Wednesday, August 1, 2012

Coding (more) Efficiently in Python! Part 1: prun

Since it’s been a while, I think I will write about how to make your python code more efficient! (Also, writing this up means I can stop being stuck on my project for a few minutes… hence, thus I posit my ulterior motive…)

Having never had formal training in coding (barring a high school course, in which we spent several months on ‘Hello World’…. So, no formal training), I am what I term a ‘functional coder.’ I can write code. But that’s about all. It might run and get the job done, but when you look at the actual raw code you will see recursive for loops and a stark lack of commenting, variable names like ‘bunny’ and ‘widget’ (hey, it seemed cute at the time! Who knew I would need to come back to this code later?) and almost every other mark of a rookie you can think of.

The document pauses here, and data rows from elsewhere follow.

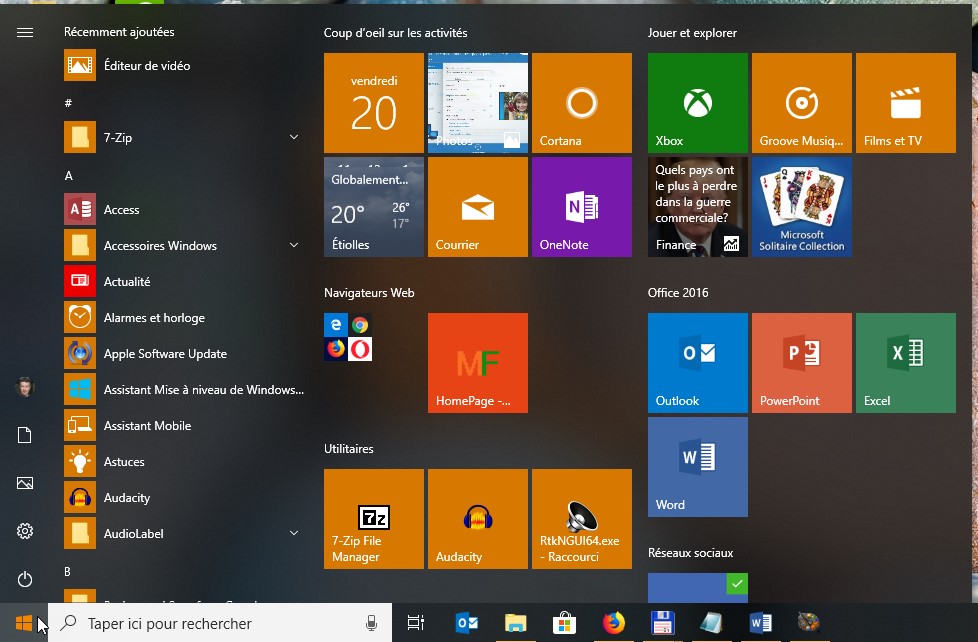Image resolution: width=978 pixels, height=642 pixels.
Task: Launch Excel from Office 2016 group
Action: [x=905, y=363]
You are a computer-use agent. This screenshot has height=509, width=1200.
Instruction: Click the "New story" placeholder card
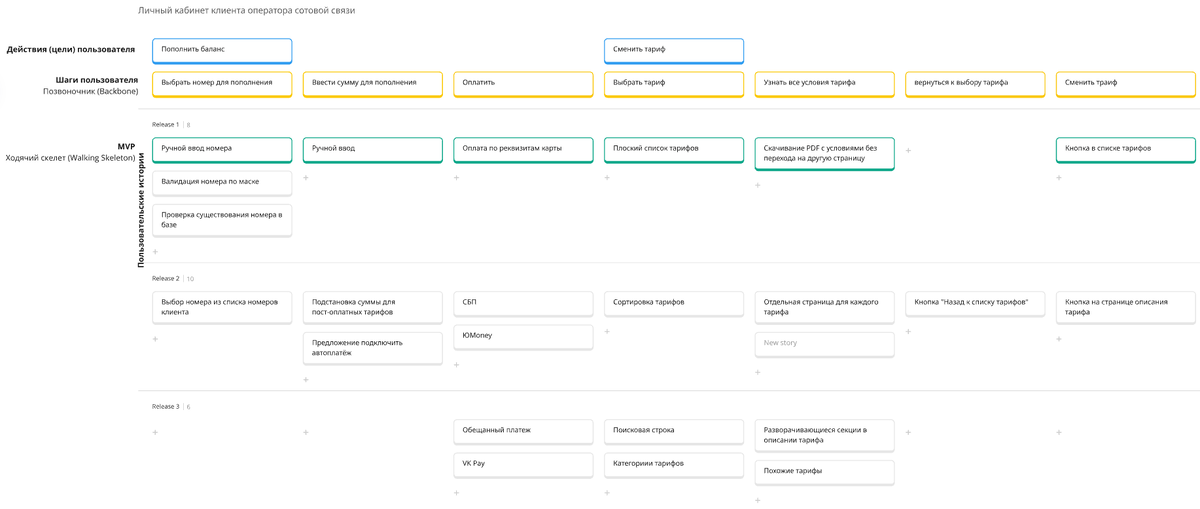pos(824,343)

This summer, this has begun to haunt me; I need to run little chunks of code thousands of times as I approach my correct parameters in a Markov Chain Monte Carlo (this process I am also trying to make more efficient, but, more on that later).

I started out knowing very little about making code efficient. Well, I did realize in Ay117 (the astrostats course I took this past spring) that my five-deep for loops could cause laughter when shown to others. I don’t want to be a comedian, though: I want to be a competent coder!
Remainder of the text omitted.